2. A CCD array readout circuit comprising: a detector having a first plurality of photosensitive detector elements arranged in a two- dimensional array on a common substrate, each said element generating an analog electrical response in response to an incident photon; and a plurality of amplifiers formed on said common substrate, each said amplifier coupled to a different distinct subset of said detector elements for generating an amplified version of said electrical response from coupled elements, said plurality of amplifiers performing the amplification function in parallel with each other.

3. The circuit in Claim 2, wherein said first plurality of photosensitive elements comprises a 4096 element by 2048 element array, and wherein said plurality of amplifiers comprise sixteen amplifiers each coupled to a different distinct subset of said detector elements.

4. A digital motion-picture production system comprising: a digital camera having at least a 4096 line x 2048 sample digital image output at generating 24 frames/second; a digital image processing engine for manipulating digital image data coupled to said digital camera; on-line data storage coupled to said processing engine; off-line storage coupled to said processing engine; a computer animation generation and editing workstation coupled to said processing engine; a digital image editing workstation coupled to said processing engine; a digital-to-film output recorder for generating photographic film images from digital data coupled to said processing engine; and a sound production an editing workstation coupled to said processing engine.

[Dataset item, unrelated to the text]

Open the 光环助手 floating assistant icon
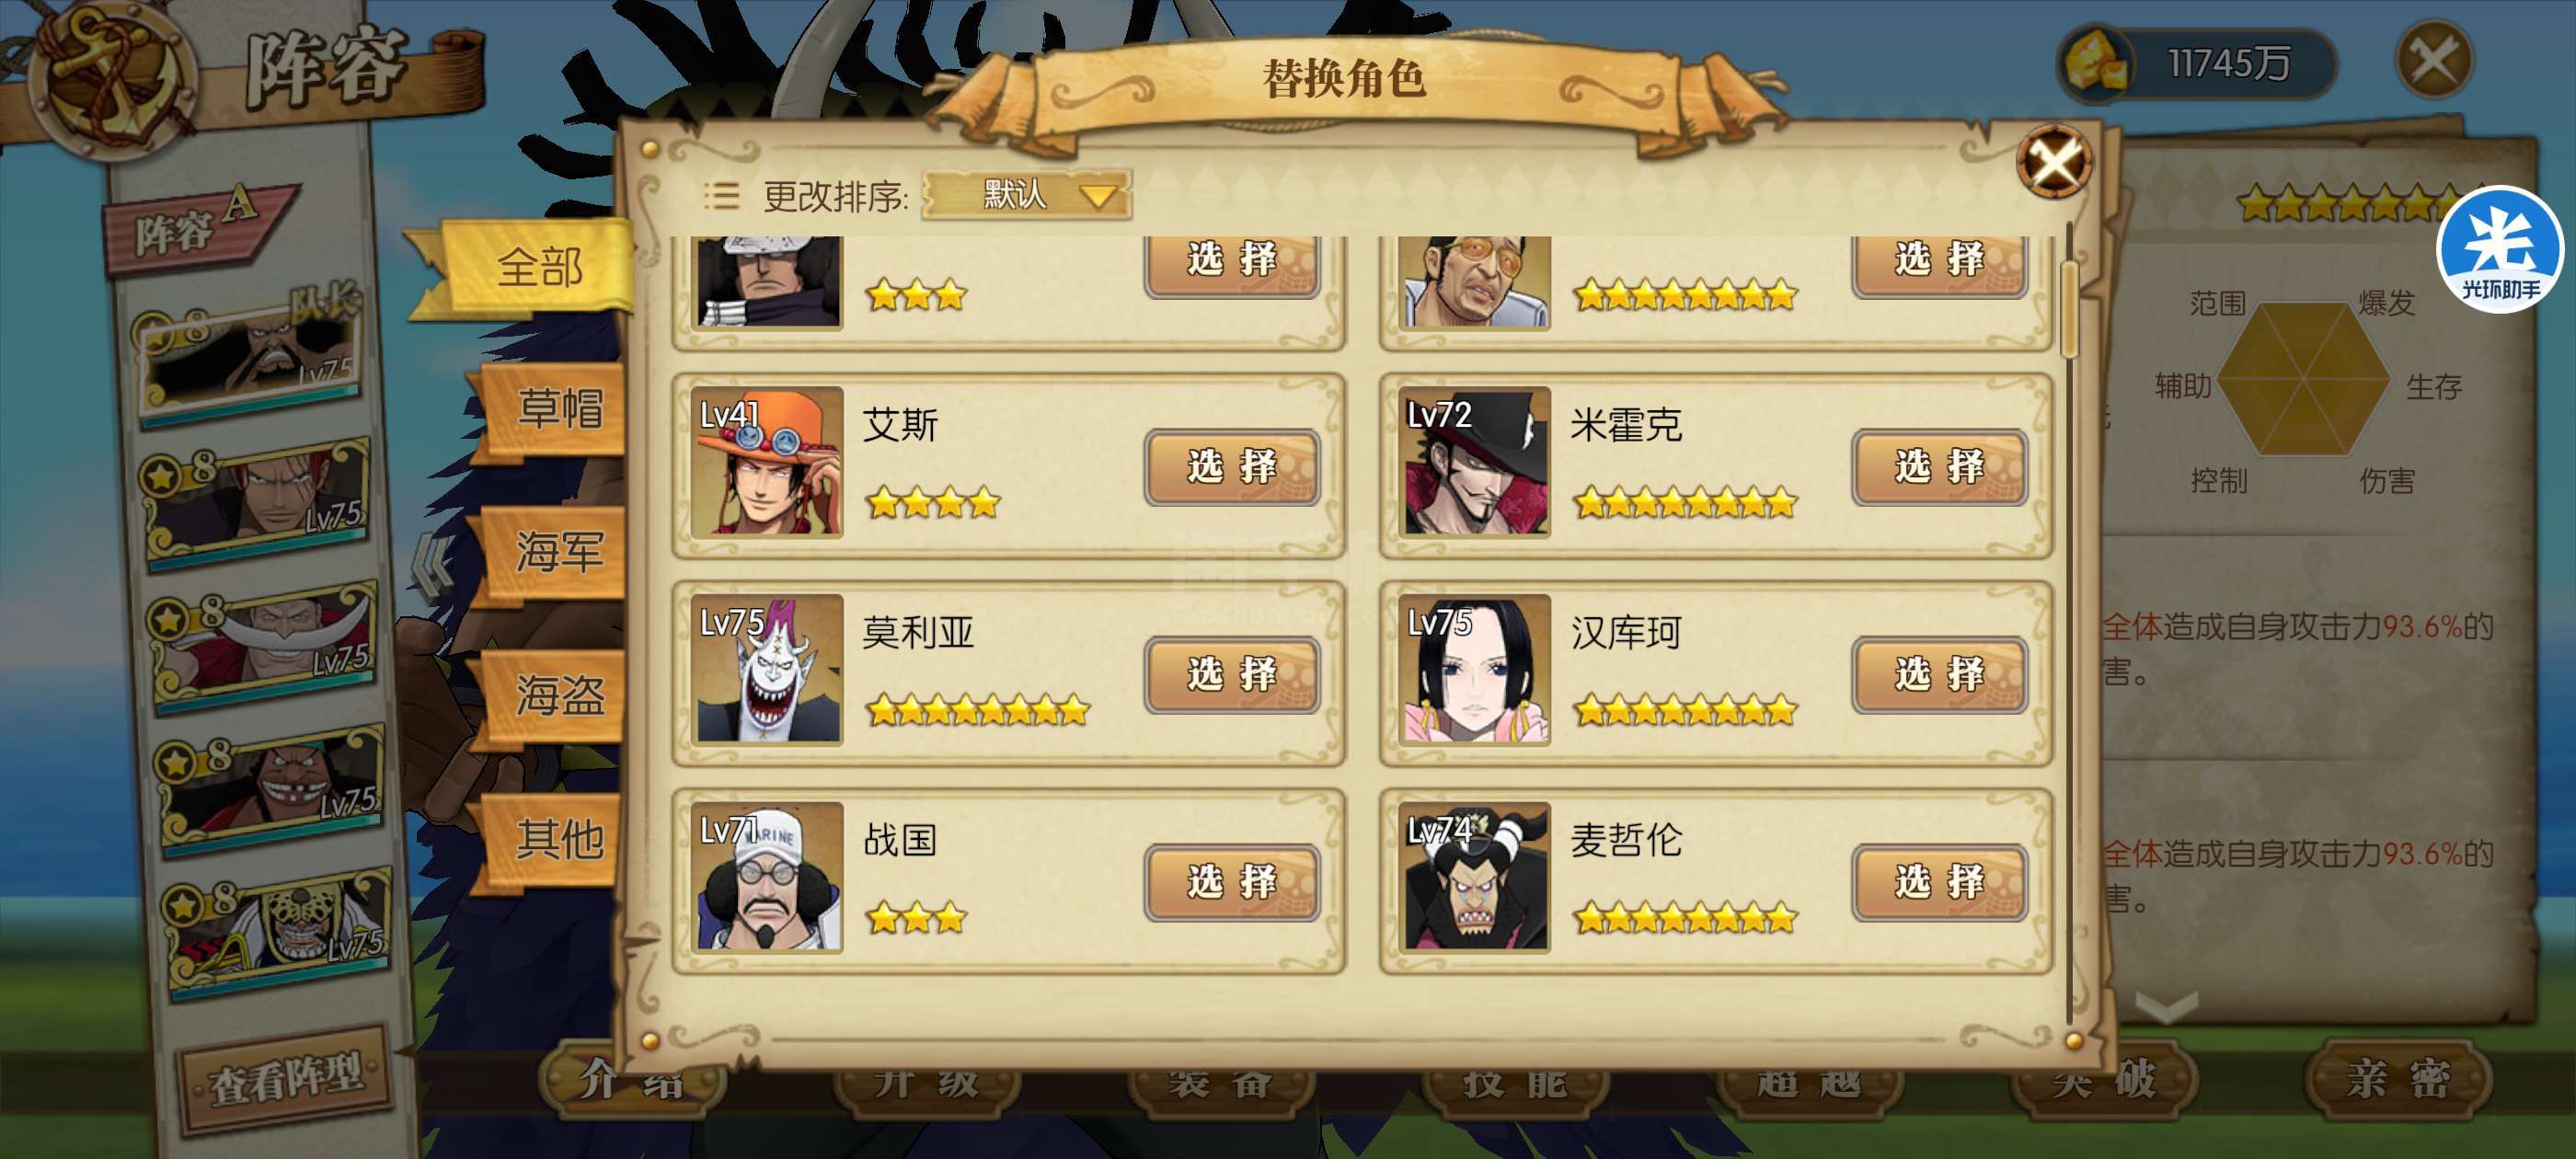Image resolution: width=2576 pixels, height=1159 pixels. [x=2499, y=249]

5. A temperature compensation circuit for CCD output circuits comprising: a two-input voltage comparator circuit generating a control voltage in response to said inputs; means for setting a circuit target operating temperature and generating a target temperature voltage coupled to one of said comparator inputs; a thermistor generating a thermistor voltage in response to the temperature of said thermistor coupled to the other of said comparator inputs; a thermo-electric cooler driver amplifier receiving said control voltage and generating an output voltage to power said therm-electric cooler; and means for linking said thermistor to said thermo-eclectic cooler.

6. A low noise sample and hold circuit for isolating switching transients comprising: a first switch normally conducting (on); a second switch normally nonconducting (off) when said first switch is conducting; a sampling capacitor; an amplifier; a third switch coupled to the feed-back loop portion of the amplifier so that said third switch is turned on about one-half cycle after said first switch is turned on so that some capacitance is added to the sample amplifier during the sample capture and thereby helping to suppress turn-on transients; a fourth switch coupled to the feed-back loop portion of the amplifier so that said fourth switch is turned on one-half cycle after said second switch and adds some feed-back to the sample amplifier during the reset thereby helping to suppress the turn-off transients.